Formaliser un barème de scoring, noter chaque lead entrant et prioriser les rappels en conséquence : cette discipline simple peut transformer le taux de conversion d’une TPE du bâtiment. Et pour augmenter la « chaleur » perçue de vos prospects dès le premier contact, les avis clients contrôlés constituent un levier puissant. Un prospect qui a déjà consulté des preuves sociales fiables — comme celles proposées par Plus que pro — arrive avec un niveau de confiance plus élevé, ce qui se traduit directement par un score comportemental supérieur et un taux de signature amélioré.
FAQ
Le lead scoring est-il réservé aux entreprises qui utilisent un CRM ?
Non. Un tableur bien structuré (type Excel ou Google Sheets) avec une colonne par critère et une formule de calcul automatique suffit pour démarrer. L’essentiel est de formaliser les critères et de les appliquer de manière régulière à chaque nouvelle demande.

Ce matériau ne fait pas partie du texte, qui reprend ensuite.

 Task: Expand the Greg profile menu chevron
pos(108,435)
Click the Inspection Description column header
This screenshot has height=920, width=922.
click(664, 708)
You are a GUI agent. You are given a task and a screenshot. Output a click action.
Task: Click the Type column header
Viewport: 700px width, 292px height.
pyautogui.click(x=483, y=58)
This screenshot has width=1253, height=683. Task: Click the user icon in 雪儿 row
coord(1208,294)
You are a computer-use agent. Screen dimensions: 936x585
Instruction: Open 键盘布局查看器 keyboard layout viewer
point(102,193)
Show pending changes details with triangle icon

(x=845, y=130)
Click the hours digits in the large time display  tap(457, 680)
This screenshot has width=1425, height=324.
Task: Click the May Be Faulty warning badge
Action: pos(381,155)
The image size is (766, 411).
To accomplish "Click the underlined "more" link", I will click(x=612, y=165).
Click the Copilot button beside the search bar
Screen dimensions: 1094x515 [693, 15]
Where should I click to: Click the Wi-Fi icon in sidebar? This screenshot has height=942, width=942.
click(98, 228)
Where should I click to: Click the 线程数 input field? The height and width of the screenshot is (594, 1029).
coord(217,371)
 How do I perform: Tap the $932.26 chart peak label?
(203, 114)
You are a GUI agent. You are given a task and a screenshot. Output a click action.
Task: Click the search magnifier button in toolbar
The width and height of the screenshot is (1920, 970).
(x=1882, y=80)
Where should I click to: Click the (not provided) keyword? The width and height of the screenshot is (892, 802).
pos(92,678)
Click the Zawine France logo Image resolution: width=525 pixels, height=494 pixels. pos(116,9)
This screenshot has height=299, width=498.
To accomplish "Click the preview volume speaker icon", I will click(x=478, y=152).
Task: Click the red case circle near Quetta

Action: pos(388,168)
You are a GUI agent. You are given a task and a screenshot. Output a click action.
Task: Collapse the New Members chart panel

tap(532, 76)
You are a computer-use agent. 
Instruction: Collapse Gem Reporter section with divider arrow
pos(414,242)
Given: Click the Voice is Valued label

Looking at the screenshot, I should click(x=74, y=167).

Quelle différence entre qualifier un lead et le scorer ?
Qualifier un lead consiste à vérifier qu’il correspond à votre cible (besoin réel, budget, zone). Le scoring intervient ensuite pour hiérarchiser les leads qualifiés entre eux et déterminer l’ordre de priorité des rappels. Les deux démarches sont complémentaires.
À quelle fréquence faut-il ajuster sa grille de scoring ?
Un recalibrage trimestriel est recommandé. Analysez les leads qui ont abouti à un chantier signé, vérifiez si leur score était effectivement élevé, et ajustez les pondérations en conséquence. Ce retour d’expérience rend le système de plus en plus fiable au fil du temps.
Que faire des leads qui obtiennent un score faible ?
Un lead froid n’est pas un lead perdu. Une séquence de relance progressive (e-mail mensuel, partage de réalisations récentes, invitation à consulter des avis clients contrôlés) permet de maintenir le contact jusqu’à ce que le projet se concrétise. Plus que pro propose notamment des outils intégrés qui facilitent ce suivi dans la durée.